Agricultural practices that store CO2 and those reducing emissions from soil are among the activities for which farmers might be remunerated for their contribution to combat climate change, according to a regulation agreed by the EU institutions.

The EU Council and the European Parliament reached a political agreement on Tuesday (20 February) on an EU-level certification framework for carbon removals. The system will be voluntary, and the regulation aims to set criteria to define a high standard for carbon removals from industrial and agricultural activities.

An EU ‘guaranteed’ certificate will cover the process of monitoring, reporting and verifying the authenticity of these removals.

As far as agriculture is concerned, the EU framework restricts the ‘carbon farming’ definition to some temporary activities. Among those are restoring forests and soil, wetland management, and maintaining seagrass meadows. 

It will also include soil emission reduction activities, for example growing nitrogen-fixing crops, such as peas and beans, no-till and cover crops such as clover or alfalfa, and practices combined with reduced use of fertilisers and pesticides.

The agreement considers a potential inclusion of methane emissions reductions by 2026, mandating the Commission to study this option.

To be certified, activities included in the carbon farming definition must last at least five years. 

Most of the practicalities of the framework, however, are not still written.

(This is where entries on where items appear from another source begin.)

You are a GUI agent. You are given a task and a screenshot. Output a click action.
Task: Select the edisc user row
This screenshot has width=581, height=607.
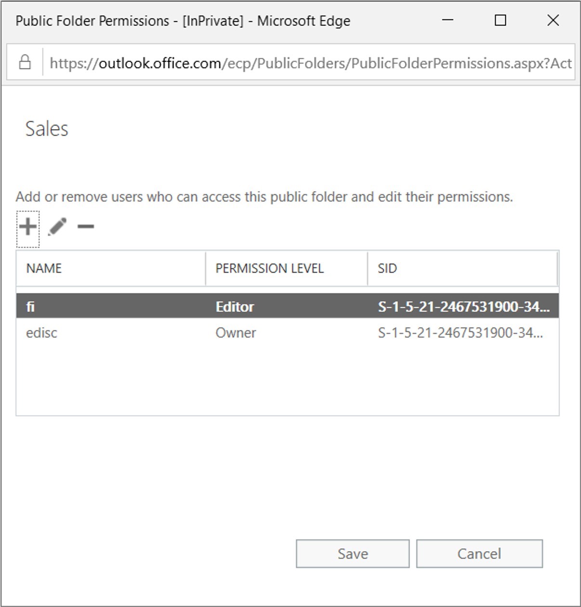(x=288, y=333)
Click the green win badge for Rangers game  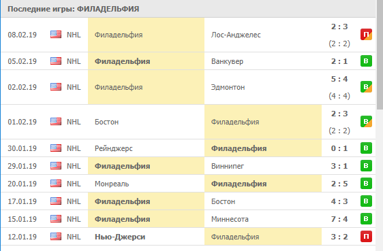coord(366,148)
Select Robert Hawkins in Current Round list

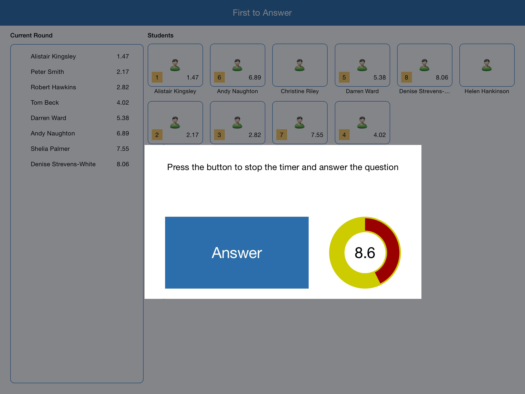53,87
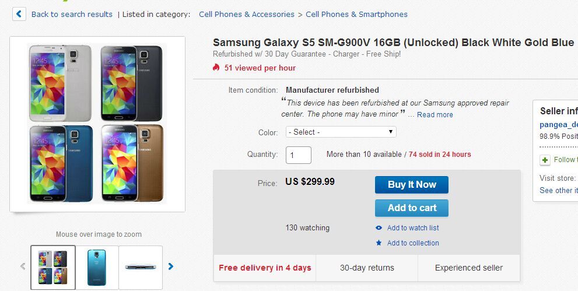Open Cell Phones & Smartphones category

coord(356,14)
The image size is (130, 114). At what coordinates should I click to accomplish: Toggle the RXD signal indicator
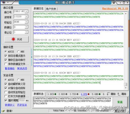click(x=63, y=94)
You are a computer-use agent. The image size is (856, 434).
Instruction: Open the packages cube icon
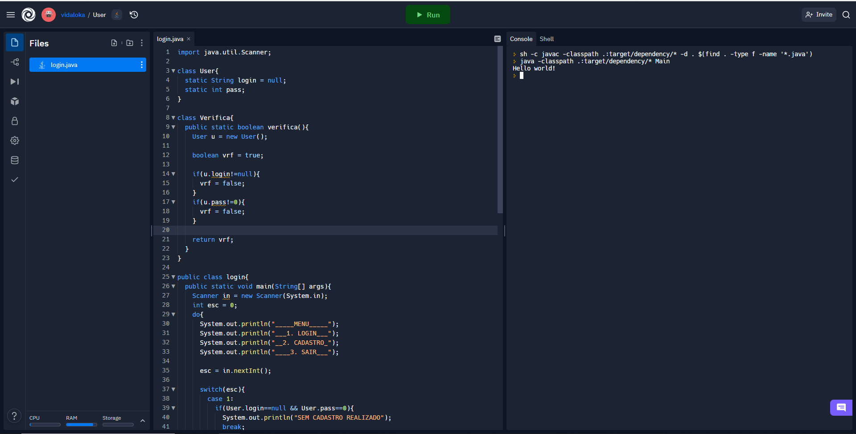coord(15,101)
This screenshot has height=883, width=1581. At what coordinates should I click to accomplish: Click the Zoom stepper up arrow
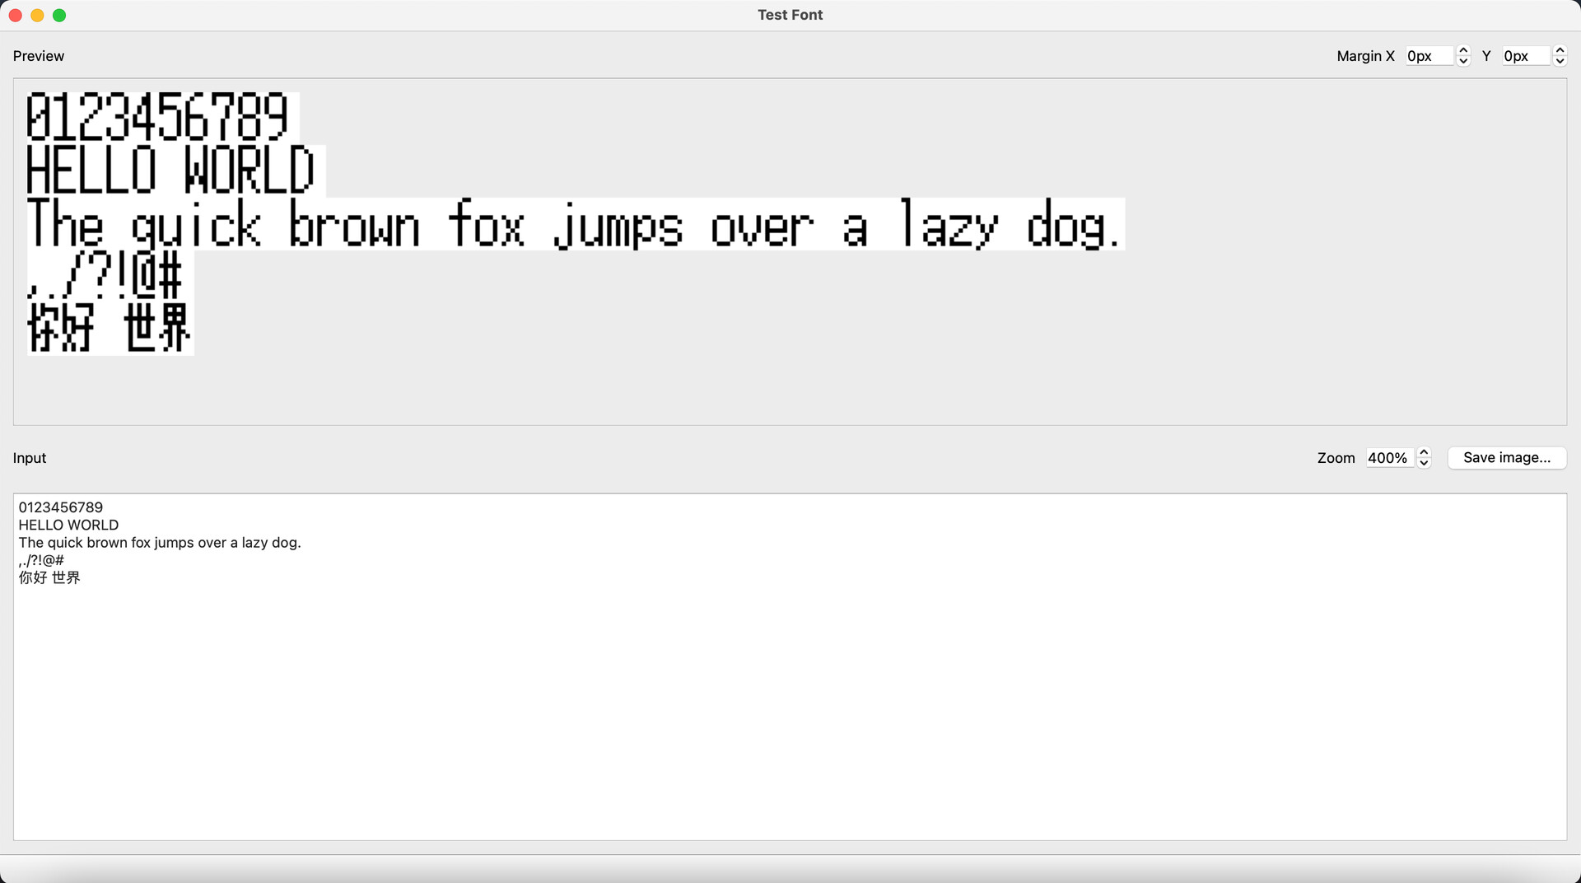1423,453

Once the regulation is formally adopted, it will be up to the Commission to propose certification methodologies for the different types of carbon removal activities. 

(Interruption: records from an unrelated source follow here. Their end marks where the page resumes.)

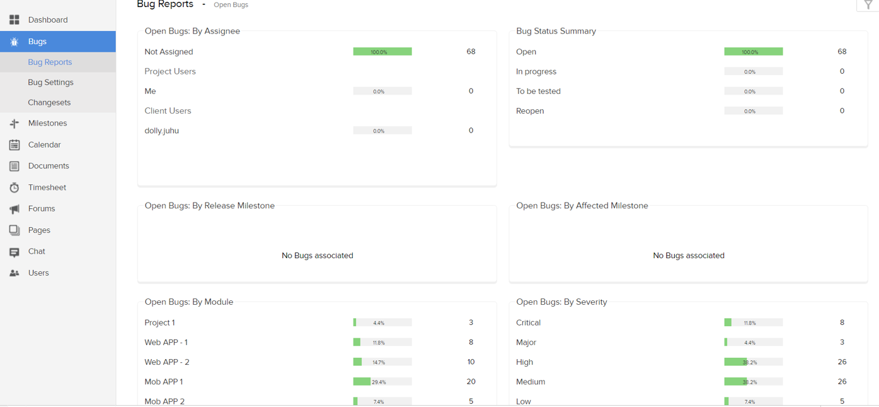Open the filter funnel at top right
This screenshot has height=407, width=879.
pyautogui.click(x=868, y=5)
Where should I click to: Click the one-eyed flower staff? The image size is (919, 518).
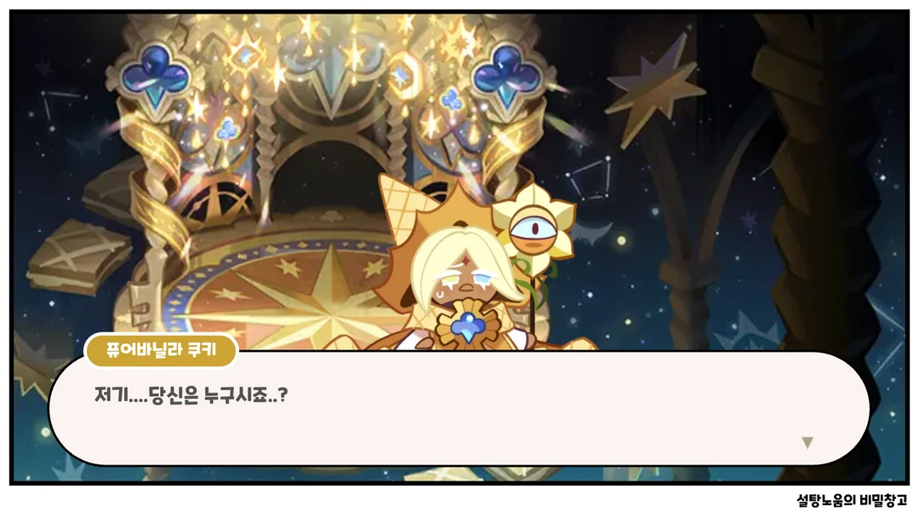pos(533,234)
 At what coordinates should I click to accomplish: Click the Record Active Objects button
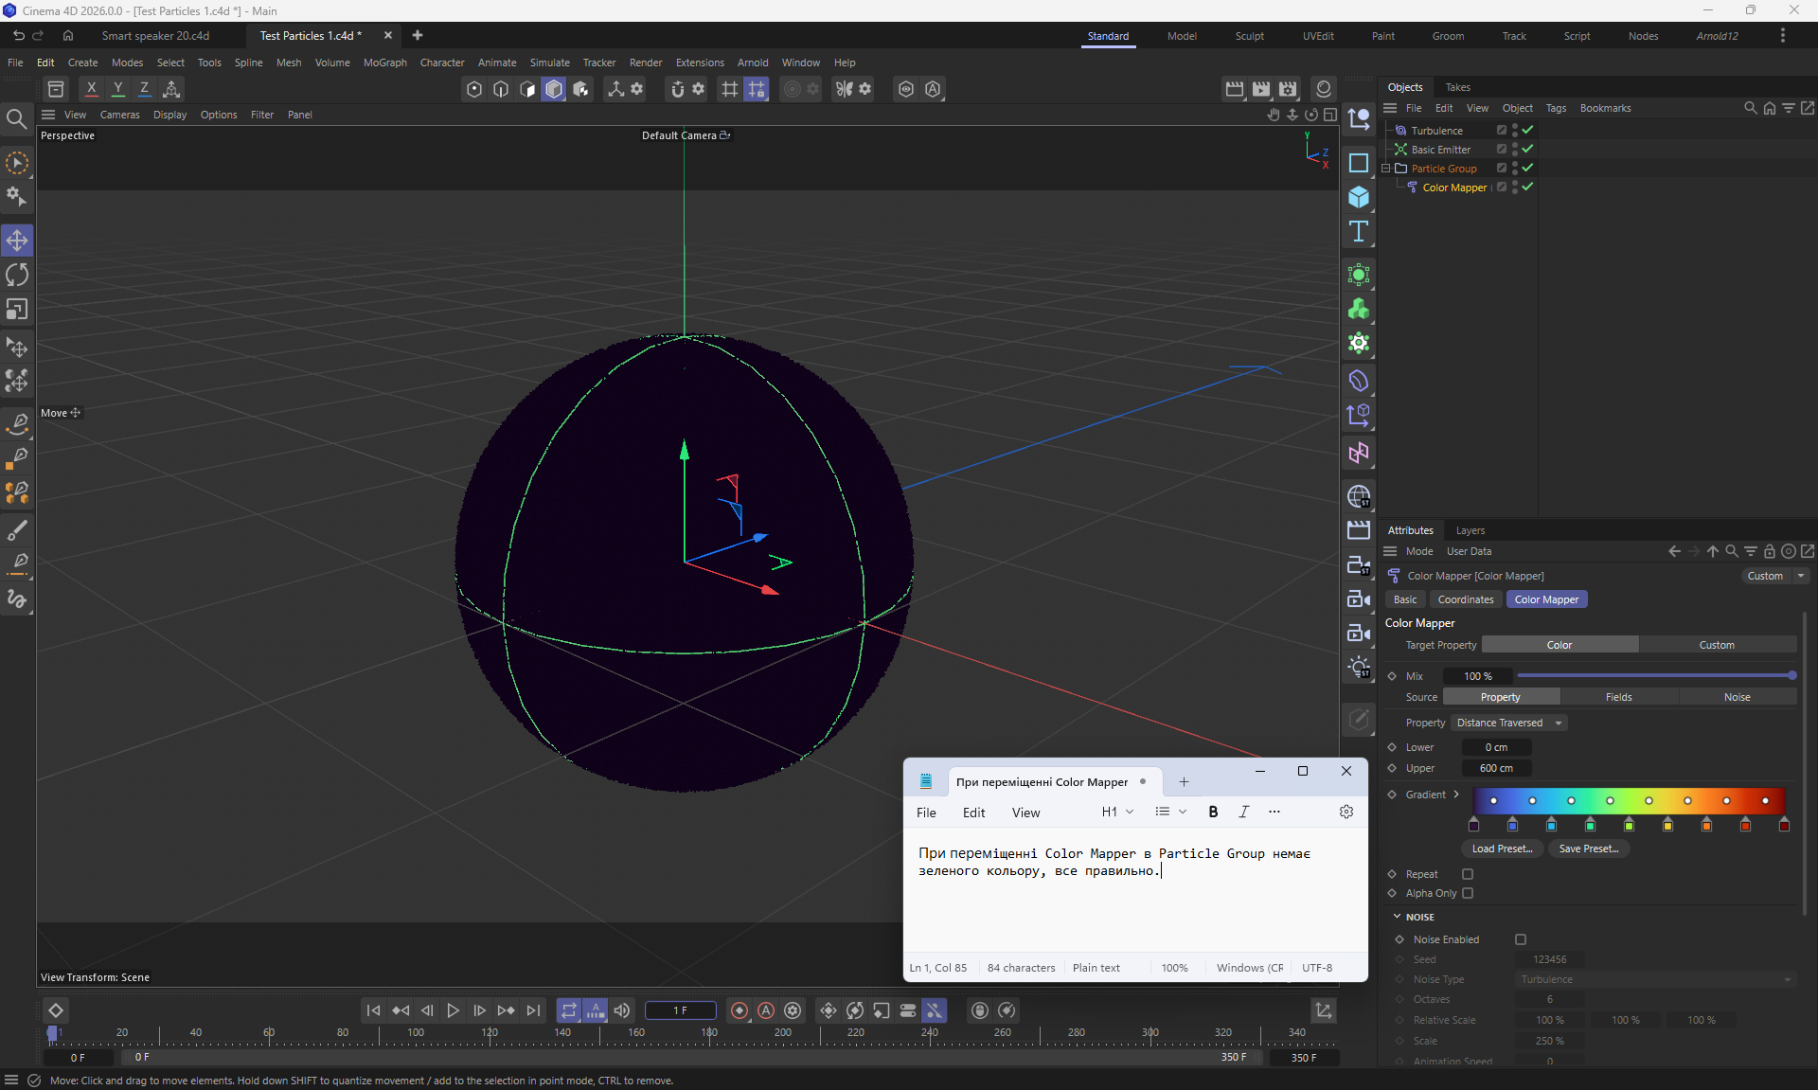pyautogui.click(x=740, y=1010)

The provisional agreement is yet to be rubberstamped by the member states in the Council and the European Parliament.

Reactions

The regulation, originally proposed by the European Commission in November 2022, has been hailed as a world first.

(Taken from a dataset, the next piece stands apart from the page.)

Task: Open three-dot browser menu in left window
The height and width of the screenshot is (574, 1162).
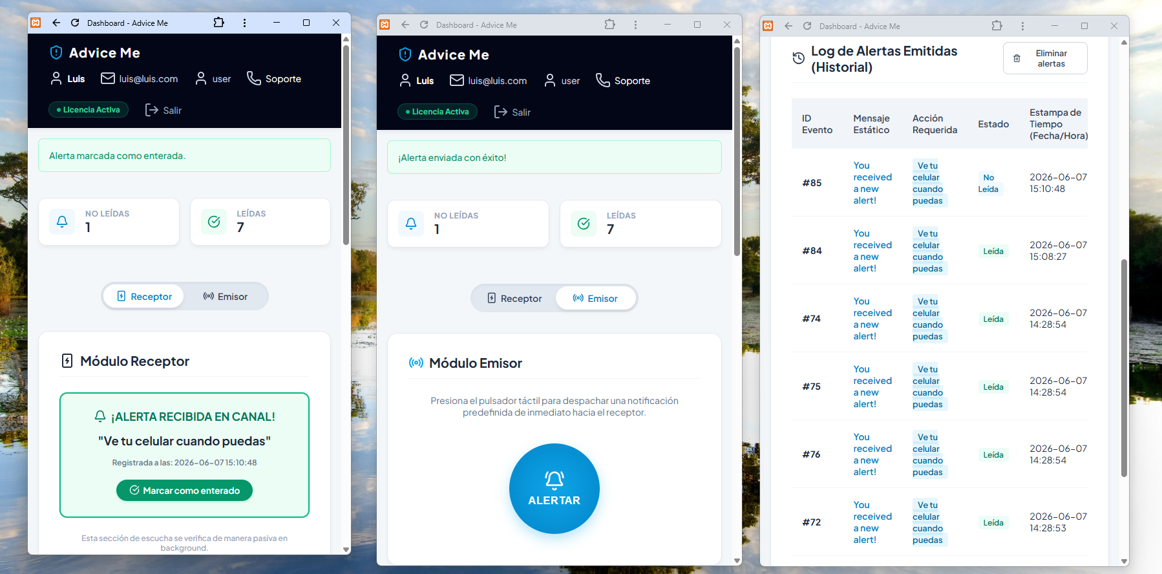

“This certification framework will stimulate innovative carbon removal technologies and agricultural carbon storage that contribute to achieving the EU’s climate, environmental and zero pollution objectives,” a Commission press release stated.

For stakeholders, the result of the negotiation is a mixed picture. Farming organisations Copa and Cogeca acknowledged the achievement of a “pioneering framework” bearing an “open definition of carbon removals”, but “regret that the proposed scope of application fails to properly and timely recognise the importance of livestock management practices”. 

The organisations argue the scheme should have included in the certified activities also the reduction of methane emissions, allowing livestock operators to be remunerated for their efforts in adopting practices to lessen the emissions of cattle. 

Since the regulation covers industrial technologies for carbon removal and carbon farming, some have questioned how such disparate practices can be covered by a single scheme.

“It remains to be seen how different activities with such different characteristics and storage uncertainty can be managed under the same framework,” the environmental NGO the Bellona Foundation stated, adding: “We can’t compare soils to rocks.”

However, companies specialising in carbon removal technologies do not agree.

“Agriculture’s greenhouse gas footprint is a complex mix of biology (organic matter) and industry (tillage and fertiliser) and a holistic solution will leverage both,” Adam Wolf, Founder and CIO at Eion and Sebastian Manhart, Chair of DVNE (German association for negative emissions) said in a joint statement.